> **Dataset excerpt**
|---|
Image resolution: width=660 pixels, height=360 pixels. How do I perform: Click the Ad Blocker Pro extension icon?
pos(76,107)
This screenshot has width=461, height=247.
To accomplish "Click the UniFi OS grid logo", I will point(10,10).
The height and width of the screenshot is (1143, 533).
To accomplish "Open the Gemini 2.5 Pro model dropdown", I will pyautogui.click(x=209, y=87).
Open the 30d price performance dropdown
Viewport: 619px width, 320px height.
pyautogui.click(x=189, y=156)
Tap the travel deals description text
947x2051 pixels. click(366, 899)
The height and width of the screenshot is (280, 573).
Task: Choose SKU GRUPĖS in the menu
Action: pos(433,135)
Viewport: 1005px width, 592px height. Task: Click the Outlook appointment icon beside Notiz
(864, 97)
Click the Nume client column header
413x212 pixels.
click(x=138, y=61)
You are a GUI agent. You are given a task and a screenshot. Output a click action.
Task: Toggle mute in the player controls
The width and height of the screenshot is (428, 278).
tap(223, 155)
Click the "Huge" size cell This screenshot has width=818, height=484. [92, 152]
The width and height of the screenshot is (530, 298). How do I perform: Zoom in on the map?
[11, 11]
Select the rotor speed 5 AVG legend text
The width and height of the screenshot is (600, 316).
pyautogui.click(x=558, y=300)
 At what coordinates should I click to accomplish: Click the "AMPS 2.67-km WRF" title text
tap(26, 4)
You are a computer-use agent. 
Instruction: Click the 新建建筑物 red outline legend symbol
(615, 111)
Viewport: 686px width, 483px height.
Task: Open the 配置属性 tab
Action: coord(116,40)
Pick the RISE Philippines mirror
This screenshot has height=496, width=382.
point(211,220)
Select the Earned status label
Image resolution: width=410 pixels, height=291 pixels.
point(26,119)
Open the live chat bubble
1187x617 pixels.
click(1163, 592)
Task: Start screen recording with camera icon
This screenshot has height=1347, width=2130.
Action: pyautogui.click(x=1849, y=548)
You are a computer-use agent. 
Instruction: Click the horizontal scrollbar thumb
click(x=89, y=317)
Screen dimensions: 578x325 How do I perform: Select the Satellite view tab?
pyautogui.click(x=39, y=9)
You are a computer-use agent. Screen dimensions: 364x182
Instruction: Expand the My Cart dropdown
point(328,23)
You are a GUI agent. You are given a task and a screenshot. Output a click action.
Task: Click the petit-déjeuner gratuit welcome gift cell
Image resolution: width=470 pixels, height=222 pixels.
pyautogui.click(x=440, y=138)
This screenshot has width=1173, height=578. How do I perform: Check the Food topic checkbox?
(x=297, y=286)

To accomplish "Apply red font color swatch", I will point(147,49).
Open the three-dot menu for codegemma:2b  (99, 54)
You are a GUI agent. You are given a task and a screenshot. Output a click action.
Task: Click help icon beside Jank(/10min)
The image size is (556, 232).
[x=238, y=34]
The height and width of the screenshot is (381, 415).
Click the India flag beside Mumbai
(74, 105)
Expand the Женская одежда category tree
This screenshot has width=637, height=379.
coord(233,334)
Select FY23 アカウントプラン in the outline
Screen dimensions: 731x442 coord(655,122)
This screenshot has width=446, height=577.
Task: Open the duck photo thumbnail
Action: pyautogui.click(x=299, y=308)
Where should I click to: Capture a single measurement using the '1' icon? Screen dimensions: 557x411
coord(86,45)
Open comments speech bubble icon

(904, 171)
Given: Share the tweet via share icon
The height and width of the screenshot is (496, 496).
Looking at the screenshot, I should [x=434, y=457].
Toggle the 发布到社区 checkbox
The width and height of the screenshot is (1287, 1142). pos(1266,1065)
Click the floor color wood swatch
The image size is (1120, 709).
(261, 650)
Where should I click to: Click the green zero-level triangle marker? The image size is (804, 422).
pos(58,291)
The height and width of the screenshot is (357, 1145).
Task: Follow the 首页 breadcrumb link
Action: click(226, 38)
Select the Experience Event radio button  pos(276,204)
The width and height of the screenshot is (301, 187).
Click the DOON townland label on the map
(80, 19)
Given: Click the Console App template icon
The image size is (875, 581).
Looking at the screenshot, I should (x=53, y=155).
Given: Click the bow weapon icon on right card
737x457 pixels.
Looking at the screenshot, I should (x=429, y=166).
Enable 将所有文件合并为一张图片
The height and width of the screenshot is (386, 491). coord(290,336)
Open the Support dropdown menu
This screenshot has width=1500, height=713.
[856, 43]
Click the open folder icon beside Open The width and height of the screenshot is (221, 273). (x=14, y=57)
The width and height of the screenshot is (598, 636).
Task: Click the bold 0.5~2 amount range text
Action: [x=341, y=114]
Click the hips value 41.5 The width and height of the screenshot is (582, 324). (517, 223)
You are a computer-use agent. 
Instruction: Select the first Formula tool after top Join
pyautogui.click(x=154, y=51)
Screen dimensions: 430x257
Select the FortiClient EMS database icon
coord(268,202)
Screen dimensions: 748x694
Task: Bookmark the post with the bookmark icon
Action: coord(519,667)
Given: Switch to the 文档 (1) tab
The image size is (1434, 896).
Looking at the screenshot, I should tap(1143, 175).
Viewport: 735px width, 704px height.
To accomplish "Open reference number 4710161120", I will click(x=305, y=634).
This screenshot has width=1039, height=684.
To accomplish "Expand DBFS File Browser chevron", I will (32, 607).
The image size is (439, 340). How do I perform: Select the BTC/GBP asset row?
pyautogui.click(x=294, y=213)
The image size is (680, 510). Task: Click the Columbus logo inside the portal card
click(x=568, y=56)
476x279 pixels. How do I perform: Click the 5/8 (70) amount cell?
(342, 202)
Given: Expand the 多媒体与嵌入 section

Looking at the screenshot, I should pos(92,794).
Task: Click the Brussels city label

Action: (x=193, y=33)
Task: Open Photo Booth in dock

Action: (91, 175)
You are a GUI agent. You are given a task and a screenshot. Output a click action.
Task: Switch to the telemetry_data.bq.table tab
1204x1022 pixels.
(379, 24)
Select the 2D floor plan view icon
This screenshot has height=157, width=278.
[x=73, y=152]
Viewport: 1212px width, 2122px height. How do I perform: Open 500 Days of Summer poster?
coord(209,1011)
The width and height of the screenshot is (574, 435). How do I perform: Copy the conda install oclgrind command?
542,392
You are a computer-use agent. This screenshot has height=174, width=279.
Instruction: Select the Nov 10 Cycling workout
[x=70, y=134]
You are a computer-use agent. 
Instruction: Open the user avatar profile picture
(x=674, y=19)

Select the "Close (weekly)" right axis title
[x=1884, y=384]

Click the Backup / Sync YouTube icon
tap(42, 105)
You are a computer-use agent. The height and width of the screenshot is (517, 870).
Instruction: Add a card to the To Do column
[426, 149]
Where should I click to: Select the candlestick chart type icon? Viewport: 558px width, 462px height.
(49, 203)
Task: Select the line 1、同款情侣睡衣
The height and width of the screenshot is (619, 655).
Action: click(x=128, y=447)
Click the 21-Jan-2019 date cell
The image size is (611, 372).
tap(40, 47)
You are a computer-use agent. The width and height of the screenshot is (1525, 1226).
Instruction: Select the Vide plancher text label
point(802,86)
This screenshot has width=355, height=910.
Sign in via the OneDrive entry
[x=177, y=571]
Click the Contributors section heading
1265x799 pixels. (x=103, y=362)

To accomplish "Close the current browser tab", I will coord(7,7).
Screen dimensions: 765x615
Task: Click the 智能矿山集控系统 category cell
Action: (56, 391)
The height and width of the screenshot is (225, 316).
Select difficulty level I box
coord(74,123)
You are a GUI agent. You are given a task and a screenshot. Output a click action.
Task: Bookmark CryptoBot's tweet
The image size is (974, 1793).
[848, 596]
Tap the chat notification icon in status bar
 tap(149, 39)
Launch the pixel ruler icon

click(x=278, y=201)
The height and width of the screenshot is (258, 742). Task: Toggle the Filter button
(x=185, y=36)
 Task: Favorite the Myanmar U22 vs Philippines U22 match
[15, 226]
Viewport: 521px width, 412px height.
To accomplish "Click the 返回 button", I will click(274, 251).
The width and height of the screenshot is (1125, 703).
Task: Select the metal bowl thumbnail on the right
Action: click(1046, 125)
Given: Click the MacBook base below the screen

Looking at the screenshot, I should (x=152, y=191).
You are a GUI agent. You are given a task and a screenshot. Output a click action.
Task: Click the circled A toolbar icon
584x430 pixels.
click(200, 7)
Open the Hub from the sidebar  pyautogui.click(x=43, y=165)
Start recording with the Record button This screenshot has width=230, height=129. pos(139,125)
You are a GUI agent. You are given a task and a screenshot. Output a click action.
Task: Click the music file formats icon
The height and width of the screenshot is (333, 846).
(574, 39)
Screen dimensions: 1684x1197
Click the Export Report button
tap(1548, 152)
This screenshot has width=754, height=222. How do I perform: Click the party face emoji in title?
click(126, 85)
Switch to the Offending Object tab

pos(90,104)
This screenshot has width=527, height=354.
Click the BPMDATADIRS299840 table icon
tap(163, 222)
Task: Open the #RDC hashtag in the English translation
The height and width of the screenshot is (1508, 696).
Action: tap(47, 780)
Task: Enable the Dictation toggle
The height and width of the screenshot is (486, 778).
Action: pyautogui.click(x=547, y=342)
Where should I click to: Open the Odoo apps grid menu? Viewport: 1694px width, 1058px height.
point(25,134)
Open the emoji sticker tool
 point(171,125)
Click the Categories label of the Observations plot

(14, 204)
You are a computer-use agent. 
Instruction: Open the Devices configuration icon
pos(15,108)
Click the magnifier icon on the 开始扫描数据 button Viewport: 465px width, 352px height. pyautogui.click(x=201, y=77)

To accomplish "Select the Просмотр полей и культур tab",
|---|
> **To be done**
Copy out, line for line and unchanged, everything in the items above from the line containing "Open the three-dot" down to the line containing "coord(233,334)", both of those lines included.

> **Exercise result**
Open the three-dot menu for codegemma:2b  (99, 54)
You are a GUI agent. You are given a task and a screenshot. Output a click action.
Task: Click help icon beside Jank(/10min)
The image size is (556, 232).
[x=238, y=34]
The height and width of the screenshot is (381, 415).
Click the India flag beside Mumbai
(74, 105)
Expand the Женская одежда category tree
This screenshot has width=637, height=379.
coord(233,334)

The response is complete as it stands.